Effects on plot scale fluxes via changes in plant biomass
This work suggests that the increase in plant biomass with plant diversity directly increased ecosystem rates of carbon uptake and release. In particular, increasing plant diversity from 1 to 16 species nearly doubled both carbon uptake (GPP) and ecosystem respiration (Re), mirroring the increase in total plant biomass with plant diversity in this experiment (Reich et al. 2012). After accounting for the increase in plant biomass, carbon fluxes remained constant across the gradient of plant diversity. Thus, in the experimental grassland communities at Cedar Creek, standing plant biomass is a good predictor of ecosystem carbon fluxes (see Fig. 1). Our findings are supported by those of Stocker et al. (1999), who reported a linear relationship between the increase in plant biomass and in ecosystem carbon fluxes with increasing plant diversity.
Path analyses suggest that changes in plant biomass in response to heterotroph removal did not contribute significantly to changes in carbon fluxes in this study.
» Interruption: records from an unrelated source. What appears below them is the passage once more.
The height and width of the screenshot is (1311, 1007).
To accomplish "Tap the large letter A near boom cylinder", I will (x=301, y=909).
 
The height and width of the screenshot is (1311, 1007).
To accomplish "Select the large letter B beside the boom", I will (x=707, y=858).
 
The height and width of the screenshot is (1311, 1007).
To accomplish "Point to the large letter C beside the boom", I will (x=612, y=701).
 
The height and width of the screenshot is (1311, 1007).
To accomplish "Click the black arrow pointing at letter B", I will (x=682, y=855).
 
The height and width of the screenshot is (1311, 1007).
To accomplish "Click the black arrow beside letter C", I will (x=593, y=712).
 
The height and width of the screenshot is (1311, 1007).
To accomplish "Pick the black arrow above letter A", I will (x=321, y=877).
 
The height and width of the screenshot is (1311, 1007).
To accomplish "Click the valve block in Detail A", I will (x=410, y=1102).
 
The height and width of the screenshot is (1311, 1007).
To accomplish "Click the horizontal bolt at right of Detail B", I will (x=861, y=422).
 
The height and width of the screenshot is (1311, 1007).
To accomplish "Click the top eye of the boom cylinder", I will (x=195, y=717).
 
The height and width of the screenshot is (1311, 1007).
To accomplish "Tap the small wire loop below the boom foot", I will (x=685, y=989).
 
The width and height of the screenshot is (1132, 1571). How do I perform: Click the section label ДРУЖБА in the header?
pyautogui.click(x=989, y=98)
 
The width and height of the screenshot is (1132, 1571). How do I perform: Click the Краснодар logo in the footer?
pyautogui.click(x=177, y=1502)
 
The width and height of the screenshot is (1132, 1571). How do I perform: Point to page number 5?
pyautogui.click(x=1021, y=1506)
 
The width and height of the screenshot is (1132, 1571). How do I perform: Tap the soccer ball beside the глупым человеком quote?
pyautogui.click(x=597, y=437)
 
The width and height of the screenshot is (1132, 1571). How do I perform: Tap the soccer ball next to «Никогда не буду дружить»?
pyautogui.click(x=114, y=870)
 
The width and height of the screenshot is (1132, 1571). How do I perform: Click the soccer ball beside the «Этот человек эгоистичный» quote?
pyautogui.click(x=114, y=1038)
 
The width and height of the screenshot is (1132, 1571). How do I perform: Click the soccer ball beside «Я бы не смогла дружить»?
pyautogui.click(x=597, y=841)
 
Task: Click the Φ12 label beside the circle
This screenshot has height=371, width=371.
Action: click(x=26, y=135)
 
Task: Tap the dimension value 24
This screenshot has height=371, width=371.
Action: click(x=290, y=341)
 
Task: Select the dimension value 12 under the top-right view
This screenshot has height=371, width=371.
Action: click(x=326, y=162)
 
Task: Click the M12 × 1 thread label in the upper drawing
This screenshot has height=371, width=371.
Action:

Compared to previous studies from this and other experiments at Cedar Creek that have shown that foliar fungi and arthropods strongly suppress plant biomass in these prairies (Mitchell 2003; Seabloom et al. 2017; Kohli et al. 2019), we found that foliar fungi had weakly significant effect and arthropods had no effect on plant biomass in our plots. Perhaps this is because, unlike these multi-year studies, we examined fluxes and biomass in only a subset of the experimental plots and only in a single study year. Thus, it is likely that the overall effects of heterotrophs on instantaneous carbon fluxes reported here underestimate the long-term effects.